RECORDS SUPPLIED:
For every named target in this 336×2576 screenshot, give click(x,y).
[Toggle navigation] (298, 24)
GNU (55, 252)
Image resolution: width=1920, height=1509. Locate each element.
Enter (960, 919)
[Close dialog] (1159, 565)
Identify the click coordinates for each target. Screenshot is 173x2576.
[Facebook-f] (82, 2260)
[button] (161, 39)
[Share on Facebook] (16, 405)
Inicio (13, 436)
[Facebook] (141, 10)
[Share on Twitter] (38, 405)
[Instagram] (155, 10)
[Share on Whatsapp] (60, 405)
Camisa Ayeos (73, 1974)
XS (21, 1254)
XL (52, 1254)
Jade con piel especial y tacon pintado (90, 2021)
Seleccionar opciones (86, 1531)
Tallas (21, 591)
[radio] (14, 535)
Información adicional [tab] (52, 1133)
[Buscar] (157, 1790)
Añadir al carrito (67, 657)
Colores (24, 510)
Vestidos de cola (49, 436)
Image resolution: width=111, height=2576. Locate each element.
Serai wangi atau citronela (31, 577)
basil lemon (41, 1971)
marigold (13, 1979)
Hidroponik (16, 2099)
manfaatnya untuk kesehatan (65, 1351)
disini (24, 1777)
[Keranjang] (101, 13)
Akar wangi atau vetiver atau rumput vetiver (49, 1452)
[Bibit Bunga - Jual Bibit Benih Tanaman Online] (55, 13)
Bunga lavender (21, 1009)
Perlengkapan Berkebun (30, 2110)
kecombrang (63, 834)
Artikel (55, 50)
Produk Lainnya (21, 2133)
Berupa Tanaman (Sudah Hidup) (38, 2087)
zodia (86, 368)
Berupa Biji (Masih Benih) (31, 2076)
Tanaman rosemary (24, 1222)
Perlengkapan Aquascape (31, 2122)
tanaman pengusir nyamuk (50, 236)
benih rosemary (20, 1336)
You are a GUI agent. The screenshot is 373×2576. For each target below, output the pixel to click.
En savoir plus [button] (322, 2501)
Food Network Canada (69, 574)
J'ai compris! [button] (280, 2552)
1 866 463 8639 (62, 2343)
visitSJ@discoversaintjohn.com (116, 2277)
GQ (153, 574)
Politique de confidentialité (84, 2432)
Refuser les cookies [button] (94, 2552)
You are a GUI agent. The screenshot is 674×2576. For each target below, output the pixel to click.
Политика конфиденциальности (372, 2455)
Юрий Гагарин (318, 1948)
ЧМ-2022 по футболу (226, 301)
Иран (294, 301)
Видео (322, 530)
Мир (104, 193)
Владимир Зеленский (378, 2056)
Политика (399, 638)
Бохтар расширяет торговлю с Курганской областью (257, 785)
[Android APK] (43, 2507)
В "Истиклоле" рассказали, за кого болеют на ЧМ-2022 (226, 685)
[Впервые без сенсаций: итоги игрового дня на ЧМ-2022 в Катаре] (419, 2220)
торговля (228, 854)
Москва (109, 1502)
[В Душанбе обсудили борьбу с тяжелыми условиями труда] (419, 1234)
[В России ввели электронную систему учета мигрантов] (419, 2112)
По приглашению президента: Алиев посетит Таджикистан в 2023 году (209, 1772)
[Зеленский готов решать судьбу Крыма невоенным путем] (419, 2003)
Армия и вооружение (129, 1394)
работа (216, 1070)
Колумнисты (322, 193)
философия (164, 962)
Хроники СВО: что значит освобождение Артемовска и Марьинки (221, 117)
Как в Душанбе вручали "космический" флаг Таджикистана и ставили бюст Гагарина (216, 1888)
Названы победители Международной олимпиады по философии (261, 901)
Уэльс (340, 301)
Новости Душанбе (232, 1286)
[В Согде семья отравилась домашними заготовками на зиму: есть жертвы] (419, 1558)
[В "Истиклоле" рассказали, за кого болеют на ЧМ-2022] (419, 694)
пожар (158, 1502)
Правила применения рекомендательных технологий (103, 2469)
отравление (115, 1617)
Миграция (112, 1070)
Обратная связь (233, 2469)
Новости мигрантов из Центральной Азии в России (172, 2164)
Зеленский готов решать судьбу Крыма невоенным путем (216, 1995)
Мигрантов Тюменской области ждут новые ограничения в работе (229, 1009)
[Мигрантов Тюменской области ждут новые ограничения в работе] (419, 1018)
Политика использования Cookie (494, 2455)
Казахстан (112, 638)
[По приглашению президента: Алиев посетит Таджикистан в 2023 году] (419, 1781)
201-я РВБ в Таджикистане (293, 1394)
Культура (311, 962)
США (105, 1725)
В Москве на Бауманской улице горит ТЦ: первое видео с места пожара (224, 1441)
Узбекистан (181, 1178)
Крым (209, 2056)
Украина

YOUR GOAL:
Every line of the records above where the string "президента" is found should be copied.

RESPONSE AREA:
По приглашению президента: Алиев посетит Таджикистан в 2023 году (209, 1772)
[По приглашению президента: Алиев посетит Таджикистан в 2023 году] (419, 1781)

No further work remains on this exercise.